BACTERIAL CANKERS CAUSED BY PSEUDOMONAS SYRINGAE ON STONE FRUIT SPECIES WITH SPECIAL EMPHASIS ON THE PATHOVARS SYRINGAE AND MORSPRUNORUM RACE 1 AND RACE 2
A. Bultreys, M. Kaluzna
Bacterial canker of stone fruits caused by Pseudomonas syringae pv. syringae and pv. morsprunorum has been studied for a century now and this research brought decisive advances in the understanding of the epidemiology of foliar bacterial diseases and epiphytic stages in the life cycles of plant pathogenic bacteria. The economic importance of the disease and lack of effective control measures stimulated recent studies on the ecology of the pathogens and their characterization and identification.
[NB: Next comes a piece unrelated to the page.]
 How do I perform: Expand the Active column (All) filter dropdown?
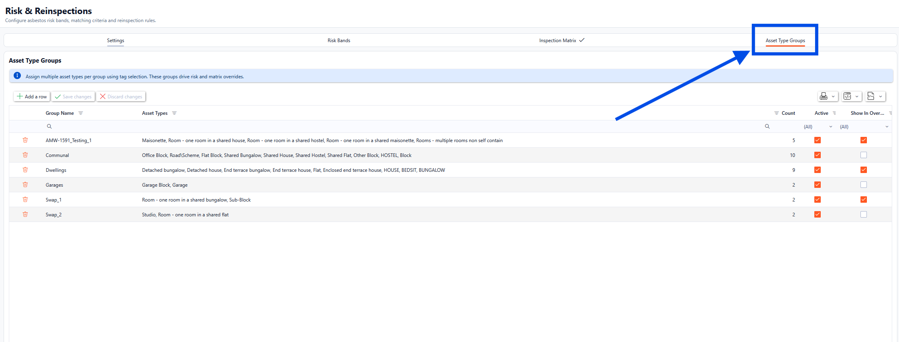tap(830, 127)
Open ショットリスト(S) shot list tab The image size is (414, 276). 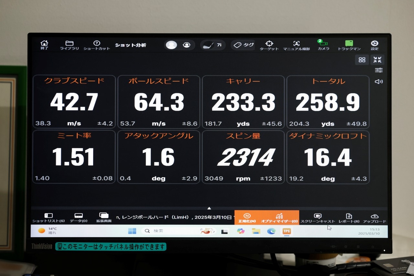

New techniques of identification are based on the ecologically and pathologically important siderophores pyoverdine and yersiniabactine, and phytotoxins including coronatine and toxic lipodepsipeptides. Genetic methods based on total DNA homology, repeated sequences (rep- PCR), melting profiles (PCR MP) and DNA sequencing (MLST) proved the existence of three distinct pathogens: races 1 and 2 of pathovar morsprunorum, each genetically homogenous, and pathovar syringae, highly heterogeneous. In both pathovars, genetic groups differing in their pathogenicity were determined and isolate-host relationships pointed out.